*Selected text*:
The model diagram serves as the structure for the hypothesized variance-covariance matrix among the manifest variables. This hypothesized matrix is then compared with the observed variance-covariance matrix, which is the basis for the χ2 used to determine model fit (Harlow, 2014; Kline, 2015). Good fit would be indicated by a nonsignificant χ2 (p > .05), which suggests there is no evidence of a difference between the hypothesized and observed matrix. This does not imply evidence in favor of the null hypothesis (Altman & Bland, 1995), just that no difference was found between the two matrices. Moreover, the χ2 test is highly sensitive, and a significant result can occur even when there is a tolerable amount of model misspecification. Thus, researchers using SEMs generally consult additional fit indices, such as the comparative fit index (CFI), Tucker-Lewis index (TLI), root mean square error of approximation (RMSEA), and standardized root mean square residual (SRMR). Values closer to 1.0 suggest better fit for the CFI or TLI, for which values of .90 or higher are generally considered acceptable but values of .95 or higher are preferred (Hu & Bentler, 1999). Values closer to 0 suggest a better fit for the RMSEA or SRMR, for which values of .08 and lower are generally considered acceptable. However, note that these guidelines are for a specific type of confirmatory-factor-analysis model used by Hu and Bentler (1999) in their simulation study, and recent studies have suggested these guidelines may not be appropriate for other types of SEMs (McNeish & Wolf, 2020). For more reading on fit indices, including cutoff scores and the differences between the multiple types, see Harlow (2014), Hu and Bentler, Kline (2015), and McNeish and Wolf (2020).
An additional consideration in structural equation modeling is the estimator used to derive estimates and standard errors of the model parameters. Whereas maximum likelihood (ML) estimation is commonly used in an SEM, the ML estimator can become biased when the data are nonnormal, when categorical variables are included in the model, or when small sample sizes are modeled. In these situations, researchers may need to use a different estimator (e.g., diagonally weighted least squares) or robust corrections to the standard errors (Savalei, 2014). Robust standard errors can be used with any estimator and can correct for issues that arise when modeling the covariance matrix as long as the data meet the assumptions of the ML estimator. For additional reading on robust SEM, see Savalei (2014).

*Extracted data*:

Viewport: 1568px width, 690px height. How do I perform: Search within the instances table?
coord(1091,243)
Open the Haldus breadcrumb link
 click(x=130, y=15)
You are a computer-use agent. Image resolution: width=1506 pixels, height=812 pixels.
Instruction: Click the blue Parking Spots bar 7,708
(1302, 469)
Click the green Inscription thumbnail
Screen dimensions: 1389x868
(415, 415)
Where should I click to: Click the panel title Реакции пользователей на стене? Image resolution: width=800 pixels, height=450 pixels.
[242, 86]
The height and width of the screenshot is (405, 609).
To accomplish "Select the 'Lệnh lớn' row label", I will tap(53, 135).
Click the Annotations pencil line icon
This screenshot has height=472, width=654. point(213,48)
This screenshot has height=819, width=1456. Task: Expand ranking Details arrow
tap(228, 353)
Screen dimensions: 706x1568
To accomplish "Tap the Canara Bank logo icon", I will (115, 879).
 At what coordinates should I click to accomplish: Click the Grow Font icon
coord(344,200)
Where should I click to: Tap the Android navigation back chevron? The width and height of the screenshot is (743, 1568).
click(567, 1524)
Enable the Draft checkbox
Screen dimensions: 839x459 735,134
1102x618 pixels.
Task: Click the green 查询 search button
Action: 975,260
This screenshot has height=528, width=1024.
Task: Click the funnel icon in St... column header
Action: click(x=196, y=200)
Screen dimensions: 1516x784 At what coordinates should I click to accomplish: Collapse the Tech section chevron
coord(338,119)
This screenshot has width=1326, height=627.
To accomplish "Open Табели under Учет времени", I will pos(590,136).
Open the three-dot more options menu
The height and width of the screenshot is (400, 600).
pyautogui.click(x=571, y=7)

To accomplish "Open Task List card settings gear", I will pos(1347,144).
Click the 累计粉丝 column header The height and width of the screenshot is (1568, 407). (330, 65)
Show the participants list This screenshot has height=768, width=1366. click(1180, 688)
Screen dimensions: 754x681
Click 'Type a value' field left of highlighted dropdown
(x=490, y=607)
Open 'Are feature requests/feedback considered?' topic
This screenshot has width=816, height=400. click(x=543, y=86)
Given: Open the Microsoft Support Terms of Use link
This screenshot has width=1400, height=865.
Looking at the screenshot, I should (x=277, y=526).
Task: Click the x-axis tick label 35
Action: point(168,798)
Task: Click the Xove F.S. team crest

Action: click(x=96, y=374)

*What you have to do*: Copy the text on structural equation modeling word for word, beginning at the words that have "An additional consideration" and stopping after "see Savalei (2014).". You won't need the listing.

*Exercise solution*:
An additional consideration in structural equation modeling is the estimator used to derive estimates and standard errors of the model parameters. Whereas maximum likelihood (ML) estimation is commonly used in an SEM, the ML estimator can become biased when the data are nonnormal, when categorical variables are included in the model, or when small sample sizes are modeled. In these situations, researchers may need to use a different estimator (e.g., diagonally weighted least squares) or robust corrections to the standard errors (Savalei, 2014). Robust standard errors can be used with any estimator and can correct for issues that arise when modeling the covariance matrix as long as the data meet the assumptions of the ML estimator. For additional reading on robust SEM, see Savalei (2014).